Hickey Smith Dodd, New York, NY (Maurice J. Recchia of counsel), for respondent.
COLLEEN D. DUFFY, J.P., VALERIE BRATHWAITE NELSON, PAUL WOOTEN, JOSEPH A. ZAYAS, JJ.
DECISION & ORDER
In an action to recover damages for personal injuries, the plaintiff appeals from an order of the Supreme Court, Queens County (Marguerite A. Grays, J.), entered April 8, 2021. The order denied the plaintiff's motion pursuant to CPLR 5015(a)(1) to vacate an order of the same court entered November 2, 2020, granting that branch of the defendant's unopposed motion which was pursuant to CPLR 3126 to dismiss the complaint for failure to comply with discovery demands, and thereupon, for leave to extend her time to submit opposition papers.
ORDERED that the order entered April 8, 2021, is affirmed, with costs.

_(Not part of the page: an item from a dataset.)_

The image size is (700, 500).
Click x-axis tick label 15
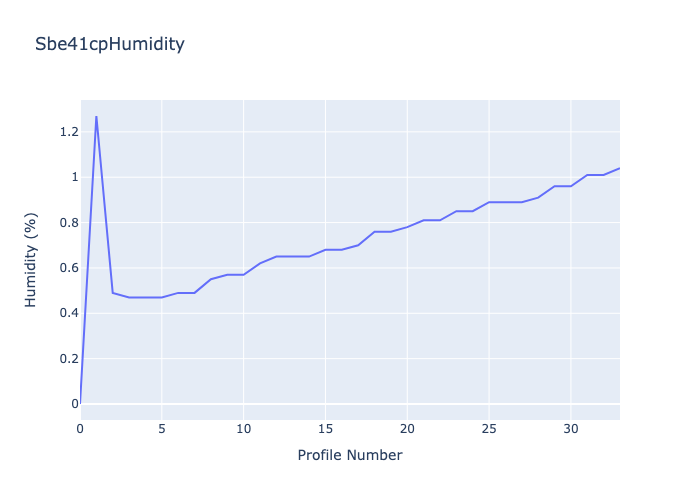(325, 429)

In May 2018, the plaintiff commenced this action against the defendant, alleging that she was injured when she tripped and fell on an uneven sidewalk flag in front of the defendant's premises. In February 2019, the defendant interposed an answer and served the plaintiff with various discovery demands. In May 2019, the law firm representing the plaintiff moved, inter alia, to be relieved as counsel for the plaintiff. In August 2020, the defendant moved, among other things, pursuant to CPLR 3126 to dismiss the complaint, based on the plaintiff's failure to comply with the defendant's discovery demands. The plaintiff did not submit any papers in opposition to the defendant's motion. In October 2020, the law firm representing the plaintiff again moved, inter alia, to be relieved as counsel for the plaintiff.
In an order entered November 2, 2020, the Supreme Court granted that branch of the defendant's unopposed motion which was to dismiss the complaint. The plaintiff thereafter moved pursuant to CPLR 5015(a)(1) to vacate the order entered November 2, 2020, and thereupon, for leave to extend her time to submit opposition papers. In an order entered April 8, 2021, the court denied the plaintiff's motion. The plaintiff appeals.
"A party seeking to vacate an order entered upon his or her default in opposing a motion must demonstrate both a reasonable excuse for the default and a potentially meritorious opposition to the motion" ( Harrison v. Toyloy, 174 A.D.3d 579, 580, 102 N.Y.S.3d 471 ; see Deutsche Bank Natl. Trust Co. v. Segal, 200 A.D.3d 852, 853, 155 N.Y.S.3d 338 ; Nationstar Mtge., LLC v. Rodriguez, 166 A.D.3d 990, 991, 89 N.Y.S.3d 205 ). "A motion to vacate a default is addressed to the sound discretion of the court" ( Vujanic v. Petrovic, 103 A.D.3d 791, 792, 961 N.Y.S.2d 210 ; see Harrison v. Toyloy, 174 A.D.3d at 580, 102 N.Y.S.3d 471 ; Nationstar Mtge., LLC v. Rodriguez, 166 A.D.3d at 991, 89 N.Y.S.3d 205 ).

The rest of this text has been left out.